▶ Sfida
Riporta il passo dell'estratto da "Lo sforzo non" a "potrebbe interrompersi qui.", sostituendo "locale" con "bar".

Lo sforzo non è mettersi nei panni della vittima, ricordare per caso di essere stata anche tu “vittima”, quella volta quando quel ragazzo per il quale avevi perso la testa ha spento tutte le luci nel locale ed ha abbassato la serranda e tu hai attraversato il buio, alzato la saracinesca con una forza che chissà da dove proveniva. Non è una reminiscenza soft che mette in moto qualcosa. Non è mettersi nei panni dell’altro. No: è averlo vissuto, tenerlo chiaramente e ossessivamente dentro, non fare passare un giorno senza chiedersi perché e non capire, perché neanche le foto, i ricordi personali ed intimi servono a capire davvero. È quando Sinno scrive mi ha fatto mettere a quattro zampe per sodomizzarmi, e tutto il resto sbiadisce, e il racconto potrebbe interrompersi qui.

È essere vittima (perché non si finisce più di essere vittima) e provare a mettersi anche nella pelle del torturatore. È cominciare il romanzo e il ritratto del proprio patrigno su un pene in erezione che entra nella bocca di una bambina. Non aggiungere altro, non arricchire il ritratto di mille dettagli, di tutte le volte. È un brandello della confessione del colpevole che dice che c’era dell’amore, che cercava di fare in modo che anche lei (la bambina) provasse piacere. Quando chi ti insegna a baciare con la lingua è chi dovrebbe farti da padre.

▶ Dati raccolti
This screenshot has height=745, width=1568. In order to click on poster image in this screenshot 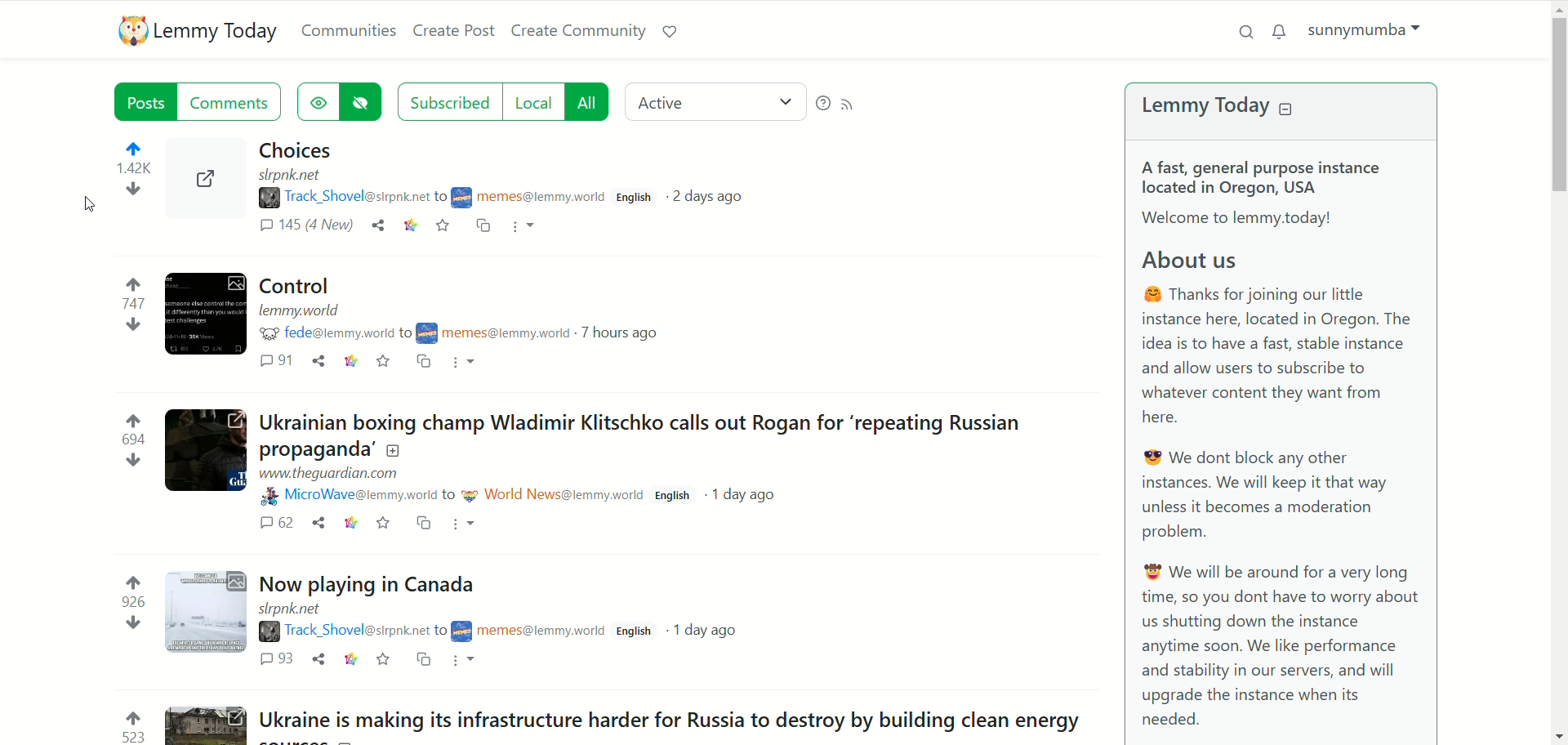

▶ Risposta qui sotto
Lo sforzo non è mettersi nei panni della vittima, ricordare per caso di essere stata anche tu “vittima”, quella volta quando quel ragazzo per il quale avevi perso la testa ha spento tutte le luci nel bar ed ha abbassato la serranda e tu hai attraversato il buio, alzato la saracinesca con una forza che chissà da dove proveniva. Non è una reminiscenza soft che mette in moto qualcosa. Non è mettersi nei panni dell’altro. No: è averlo vissuto, tenerlo chiaramente e ossessivamente dentro, non fare passare un giorno senza chiedersi perché e non capire, perché neanche le foto, i ricordi personali ed intimi servono a capire davvero. È quando Sinno scrive mi ha fatto mettere a quattro zampe per sodomizzarmi, e tutto il resto sbiadisce, e il racconto potrebbe interrompersi qui.